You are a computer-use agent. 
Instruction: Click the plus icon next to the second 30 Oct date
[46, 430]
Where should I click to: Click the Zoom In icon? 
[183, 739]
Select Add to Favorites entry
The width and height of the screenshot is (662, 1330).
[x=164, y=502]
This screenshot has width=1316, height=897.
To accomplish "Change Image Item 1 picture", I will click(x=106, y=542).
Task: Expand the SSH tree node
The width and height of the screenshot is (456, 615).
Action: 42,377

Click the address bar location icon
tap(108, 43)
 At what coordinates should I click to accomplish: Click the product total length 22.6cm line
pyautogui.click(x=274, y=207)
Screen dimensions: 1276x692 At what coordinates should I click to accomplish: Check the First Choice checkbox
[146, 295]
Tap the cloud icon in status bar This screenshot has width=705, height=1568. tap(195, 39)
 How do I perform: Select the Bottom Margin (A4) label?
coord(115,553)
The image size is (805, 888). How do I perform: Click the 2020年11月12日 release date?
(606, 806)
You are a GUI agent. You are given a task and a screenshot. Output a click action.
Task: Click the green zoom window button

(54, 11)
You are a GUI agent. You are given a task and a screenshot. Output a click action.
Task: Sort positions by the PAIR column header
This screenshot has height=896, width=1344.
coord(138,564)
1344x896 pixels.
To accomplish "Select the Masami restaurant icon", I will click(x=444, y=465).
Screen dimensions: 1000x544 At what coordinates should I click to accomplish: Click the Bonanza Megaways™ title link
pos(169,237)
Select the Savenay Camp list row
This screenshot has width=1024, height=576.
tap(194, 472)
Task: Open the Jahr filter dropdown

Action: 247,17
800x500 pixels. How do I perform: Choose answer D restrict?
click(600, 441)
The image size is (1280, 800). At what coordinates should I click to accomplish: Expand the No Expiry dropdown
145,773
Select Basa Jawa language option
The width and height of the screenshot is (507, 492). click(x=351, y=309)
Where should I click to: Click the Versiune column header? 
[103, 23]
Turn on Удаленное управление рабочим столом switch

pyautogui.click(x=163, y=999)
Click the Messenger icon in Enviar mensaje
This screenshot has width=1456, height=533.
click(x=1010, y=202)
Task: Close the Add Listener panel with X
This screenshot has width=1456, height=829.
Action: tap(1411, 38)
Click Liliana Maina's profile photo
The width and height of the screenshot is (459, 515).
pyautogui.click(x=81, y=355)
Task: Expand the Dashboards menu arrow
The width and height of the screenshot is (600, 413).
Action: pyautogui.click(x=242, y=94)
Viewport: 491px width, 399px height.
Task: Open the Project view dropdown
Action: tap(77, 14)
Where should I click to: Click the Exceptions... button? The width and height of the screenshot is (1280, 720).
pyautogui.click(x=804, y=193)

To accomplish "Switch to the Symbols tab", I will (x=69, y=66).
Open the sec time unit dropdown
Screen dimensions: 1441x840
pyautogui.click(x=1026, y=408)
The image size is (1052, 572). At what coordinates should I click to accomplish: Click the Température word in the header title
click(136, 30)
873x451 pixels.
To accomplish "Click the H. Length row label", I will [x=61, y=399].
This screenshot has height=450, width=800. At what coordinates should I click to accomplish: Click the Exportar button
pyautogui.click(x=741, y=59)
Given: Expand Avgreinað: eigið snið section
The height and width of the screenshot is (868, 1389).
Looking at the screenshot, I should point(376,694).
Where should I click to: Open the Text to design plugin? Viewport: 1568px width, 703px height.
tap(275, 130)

======

ASSIGNMENT
Your reply must consist solely of the count of lines in the listing above that hold the string "will".

FINISHED EXERCISE
4